PROBLEM STATEMENT
All of the data that appears below is to be given again precisely as written.

PROVIDED ENTRIES
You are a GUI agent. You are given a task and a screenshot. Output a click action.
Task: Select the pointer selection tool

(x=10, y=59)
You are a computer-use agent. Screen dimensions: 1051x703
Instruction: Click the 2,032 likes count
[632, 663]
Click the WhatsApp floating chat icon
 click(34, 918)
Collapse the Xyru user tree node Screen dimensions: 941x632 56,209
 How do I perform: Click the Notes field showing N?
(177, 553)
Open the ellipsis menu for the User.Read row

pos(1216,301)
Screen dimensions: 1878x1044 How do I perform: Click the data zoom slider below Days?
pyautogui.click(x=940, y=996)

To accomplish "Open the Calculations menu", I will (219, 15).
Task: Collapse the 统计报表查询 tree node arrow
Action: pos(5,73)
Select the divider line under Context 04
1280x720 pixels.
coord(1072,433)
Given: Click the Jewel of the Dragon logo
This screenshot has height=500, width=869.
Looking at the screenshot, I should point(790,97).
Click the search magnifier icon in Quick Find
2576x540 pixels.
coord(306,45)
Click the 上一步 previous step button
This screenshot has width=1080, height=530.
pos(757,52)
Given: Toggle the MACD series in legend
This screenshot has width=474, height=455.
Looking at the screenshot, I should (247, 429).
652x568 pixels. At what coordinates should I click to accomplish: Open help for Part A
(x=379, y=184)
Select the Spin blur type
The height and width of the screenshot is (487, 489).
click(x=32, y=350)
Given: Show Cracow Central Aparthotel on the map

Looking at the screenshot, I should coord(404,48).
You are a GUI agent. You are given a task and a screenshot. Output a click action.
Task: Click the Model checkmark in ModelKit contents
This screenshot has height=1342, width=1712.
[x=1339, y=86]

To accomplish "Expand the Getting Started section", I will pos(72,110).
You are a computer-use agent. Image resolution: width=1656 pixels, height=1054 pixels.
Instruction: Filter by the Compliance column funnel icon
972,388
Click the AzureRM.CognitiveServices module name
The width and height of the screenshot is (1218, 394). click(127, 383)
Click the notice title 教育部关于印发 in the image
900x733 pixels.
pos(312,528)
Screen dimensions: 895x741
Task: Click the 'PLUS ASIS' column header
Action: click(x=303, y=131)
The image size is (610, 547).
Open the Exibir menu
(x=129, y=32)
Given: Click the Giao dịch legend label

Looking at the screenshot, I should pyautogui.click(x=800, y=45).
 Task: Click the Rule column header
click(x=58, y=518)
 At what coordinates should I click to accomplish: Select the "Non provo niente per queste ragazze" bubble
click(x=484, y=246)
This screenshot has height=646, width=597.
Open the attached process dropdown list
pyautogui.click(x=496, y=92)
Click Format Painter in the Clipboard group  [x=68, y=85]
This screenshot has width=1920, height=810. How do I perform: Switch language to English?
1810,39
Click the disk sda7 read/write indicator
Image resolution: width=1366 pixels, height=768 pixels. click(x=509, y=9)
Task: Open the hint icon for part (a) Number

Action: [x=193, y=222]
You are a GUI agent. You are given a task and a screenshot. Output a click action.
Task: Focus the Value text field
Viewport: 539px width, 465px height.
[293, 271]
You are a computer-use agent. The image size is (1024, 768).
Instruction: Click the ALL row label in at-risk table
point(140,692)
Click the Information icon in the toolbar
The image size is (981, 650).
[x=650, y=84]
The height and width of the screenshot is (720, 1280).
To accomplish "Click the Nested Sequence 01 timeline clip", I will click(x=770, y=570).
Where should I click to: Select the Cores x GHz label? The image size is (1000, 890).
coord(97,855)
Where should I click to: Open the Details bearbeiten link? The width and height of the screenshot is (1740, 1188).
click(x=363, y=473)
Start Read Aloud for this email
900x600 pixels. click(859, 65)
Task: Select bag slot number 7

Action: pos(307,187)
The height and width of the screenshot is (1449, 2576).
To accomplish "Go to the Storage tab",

EXERCISE RESULT
You are a GUI agent. You are given a task and a screenshot. Output a click action.
Task: Select the pointer selection tool

(x=10, y=59)
You are a computer-use agent. Screen dimensions: 1051x703
Instruction: Click the 2,032 likes count
[632, 663]
Click the WhatsApp floating chat icon
 click(34, 918)
Collapse the Xyru user tree node Screen dimensions: 941x632 56,209
 How do I perform: Click the Notes field showing N?
(177, 553)
Open the ellipsis menu for the User.Read row

pos(1216,301)
Screen dimensions: 1878x1044 How do I perform: Click the data zoom slider below Days?
pyautogui.click(x=940, y=996)

To accomplish "Open the Calculations menu", I will (219, 15).
Task: Collapse the 统计报表查询 tree node arrow
Action: pos(5,73)
Select the divider line under Context 04
1280x720 pixels.
coord(1072,433)
Given: Click the Jewel of the Dragon logo
This screenshot has height=500, width=869.
Looking at the screenshot, I should point(790,97).
Click the search magnifier icon in Quick Find
2576x540 pixels.
coord(306,45)
Click the 上一步 previous step button
This screenshot has width=1080, height=530.
pos(757,52)
Given: Toggle the MACD series in legend
This screenshot has width=474, height=455.
Looking at the screenshot, I should (247, 429).
652x568 pixels. At what coordinates should I click to accomplish: Open help for Part A
(x=379, y=184)
Select the Spin blur type
The height and width of the screenshot is (487, 489).
click(x=32, y=350)
Given: Show Cracow Central Aparthotel on the map

Looking at the screenshot, I should coord(404,48).
You are a GUI agent. You are given a task and a screenshot. Output a click action.
Task: Click the Model checkmark in ModelKit contents
This screenshot has height=1342, width=1712.
[x=1339, y=86]

To accomplish "Expand the Getting Started section", I will pos(72,110).
You are a computer-use agent. Image resolution: width=1656 pixels, height=1054 pixels.
Instruction: Filter by the Compliance column funnel icon
972,388
Click the AzureRM.CognitiveServices module name
The width and height of the screenshot is (1218, 394). click(127, 383)
Click the notice title 教育部关于印发 in the image
900x733 pixels.
pos(312,528)
Screen dimensions: 895x741
Task: Click the 'PLUS ASIS' column header
Action: click(x=303, y=131)
The image size is (610, 547).
Open the Exibir menu
(x=129, y=32)
Given: Click the Giao dịch legend label

Looking at the screenshot, I should pyautogui.click(x=800, y=45).
 Task: Click the Rule column header
click(x=58, y=518)
 At what coordinates should I click to accomplish: Select the "Non provo niente per queste ragazze" bubble
click(x=484, y=246)
This screenshot has height=646, width=597.
Open the attached process dropdown list
pyautogui.click(x=496, y=92)
Click Format Painter in the Clipboard group  [x=68, y=85]
This screenshot has width=1920, height=810. How do I perform: Switch language to English?
1810,39
Click the disk sda7 read/write indicator
Image resolution: width=1366 pixels, height=768 pixels. click(x=509, y=9)
Task: Open the hint icon for part (a) Number

Action: [x=193, y=222]
You are a GUI agent. You are given a task and a screenshot. Output a click action.
Task: Focus the Value text field
Viewport: 539px width, 465px height.
[293, 271]
You are a computer-use agent. The image size is (1024, 768).
Instruction: Click the ALL row label in at-risk table
point(140,692)
Click the Information icon in the toolbar
The image size is (981, 650).
[x=650, y=84]
The height and width of the screenshot is (720, 1280).
To accomplish "Click the Nested Sequence 01 timeline clip", I will click(x=770, y=570).
Where should I click to: Select the Cores x GHz label? The image size is (1000, 890).
coord(97,855)
Where should I click to: Open the Details bearbeiten link? The width and height of the screenshot is (1740, 1188).
click(x=363, y=473)
Start Read Aloud for this email
900x600 pixels. click(859, 65)
Task: Select bag slot number 7

Action: pos(307,187)
The height and width of the screenshot is (1449, 2576).
To accomplish "Go to the Storage tab",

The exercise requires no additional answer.